Tanto quiseram dar a liderança a O’Connor que se esqueceram de perseguir O’Connor. Resultado? O’Connor lidera a Vuelta com 4,51’ de vantagem
Tim de Waele/Getty
Dar tanta margem a um homem que já foi 4.º no Giro e no Tour não parece boa ideia. Entre a audácia e talento do australiano da Decathlon AG2R, protagonista de uma fuga épica, e a inércia do pelotão, que se foi entre-olhando, cozinhou-se uma inesperada situação na Vuelta: O’Connor venceu a 6.ª etapa, ganhando 6,47 minutos de vantagem para os favoritos. João Almeida é 3.º classificado da geral
Entre o calor e a muita montanha que falta por disputar numa Vuelta que ainda nem chegou ao seu terço inicial, a 6.ª etapa da corrida espanhola apresentava-se como uma das clássicas jornadas de transição.
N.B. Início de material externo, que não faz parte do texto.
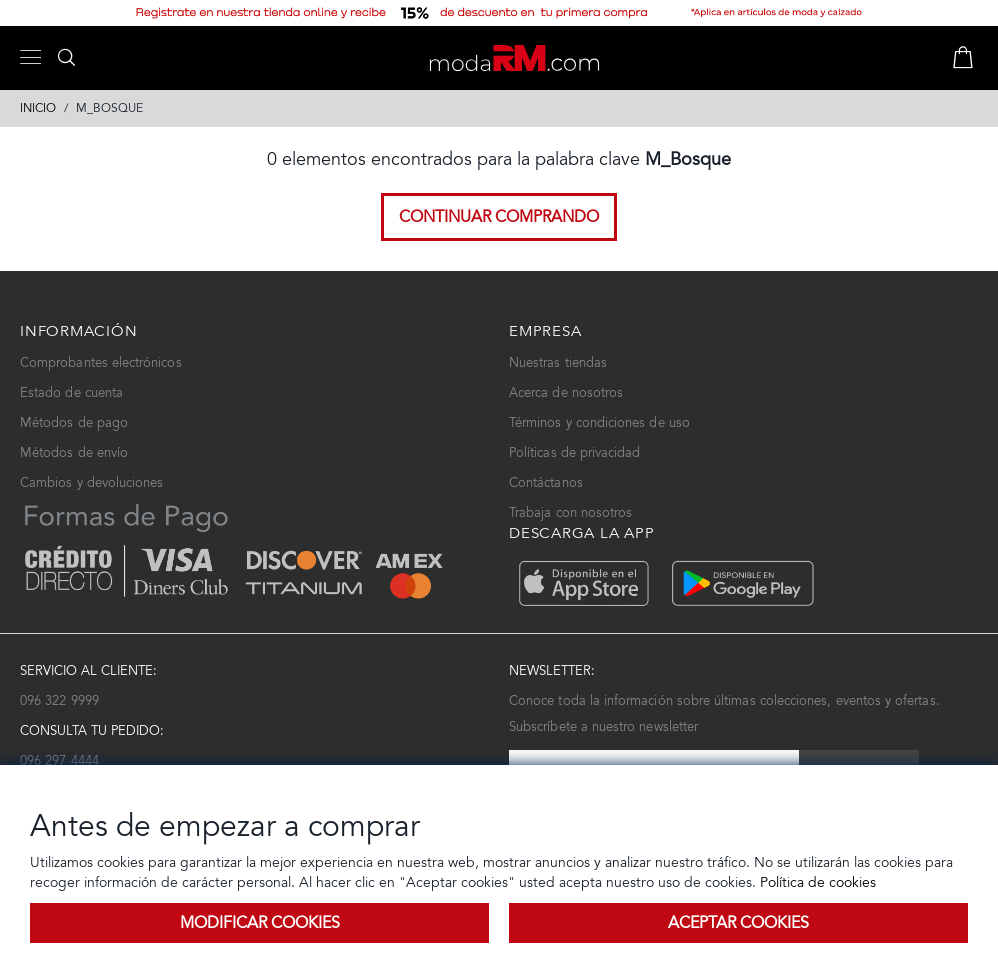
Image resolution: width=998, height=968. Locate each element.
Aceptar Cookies (738, 922)
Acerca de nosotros (566, 392)
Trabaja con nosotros (570, 512)
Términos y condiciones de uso (599, 422)
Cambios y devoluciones (91, 482)
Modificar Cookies (260, 922)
Um dia para fuga, uma tirada de alguma calma entre os homens da geral, um cenário que até parecia convidar a Red Bull, detentora da liderança com Primoz Roglic, a aceitar ceder de bom grado esse 1.º lugar da geral, passando, por alguns dias, as responsabilidades da camisola vermelha para os ombros de outras equipas.
O guião, no ondulado percurso entre Jérez de la Frontera e Yunquera, começou por ser cumprido. Fuga na frente, tranquilidade no pelotão atrás.
Fuga cada vez com mais minutos na frente. Tranquilidade a mais no pelotão. Deixar andar, deixar ir. Mais minutos na frente, se calhar a tranquilidade atrás era mesmo excessiva.
Talvez tenham deixado muita margem para quem já demonstrou ser um corredor de muito bom nível. Tão focados em cederem a liderança, deixaram-na para quem pode ser, tendo obtido tamanha vantagem, um adversário difícil de lá tirar.
Ben O'Connor já venceu etapas no Giro e no Tour. Foi 4.º na corrida italiana este ano e 4.º na competição francesa em 2021. Mas deixaram-no ir. E ele aceitou a liberdade para ir na fuga.
Não se pense que foi só a passividade do pelotão a pesar. O australiano da Decatlhon AG2R revelou audácia para atacar perante o calor, coragem para ir em solitário e pernas, muitas pernas, pernas daquelas com que os corredores sonham ter num dia em que tudo sai bem. Teve autorização para voar, mas voou, que não haja dúvidas disso.
Quando aterrou, venceu a etapa com 6,31 de vantagem para o grupo onde seguiam os favoritos à geral. Somando as bonificações, ganhou 6,47 minutos a Roglic, João Almeida e companhia.
Como Roglic queria, a camisola vermelha já não é dele. Como Roglic não queria, a camisola vermelha é de Ben O'Connor com 4,51 minutos de vantagem para o esloveno. João Almeida é 3.º, a 4,59' do australiano.
Depois do original — chamemos-lhe original, à falta de melhor adjetivo — começo de etapa num hipermercado, partida que se deveu a motivos publicitários, os primeiros quilómetros foram de várias tentativas de fugas, escapadas que antecederam a que viria a vingar. Aquela que tinha Ben O'Connor.
Quando o grupo superou os cinco minutos de vantagem, os alarmes começaram a soar. A UAE-Emirates começou a reagir, Roglic falava pela rádio com o carro da Red Bull. No entanto, eram perseguições muito a olhar para o lado, mais não querendo gastar mais energias do que o adversário do que propriamente querendo perseguir O'Connor.
O'Connor, esse, nunca parou. Fez daqueles ataques de seguir sem olhar para trás, andando quilómetros e quilómetros em solitário. No pelotão, a perseguição era tímida e a margem foi avançando, terminando quase em sete minutos.
Com esta tirada, as bases em que se correrá o resto da Vuelta ficam profundamente alteradas. Ter um homem com a qualidade do australiano com quase uma mão-cheia de minutos de vantagem tornará as próximas etapas numa perseguição a O'Connor, tentando aferir a dimensão do erro que foi causado.
A 7.ª liga Archidona a Córdoba, de 180,5 quilómetros sem grandes dificuldades de montanha, a qual regressará em força no fim de semana.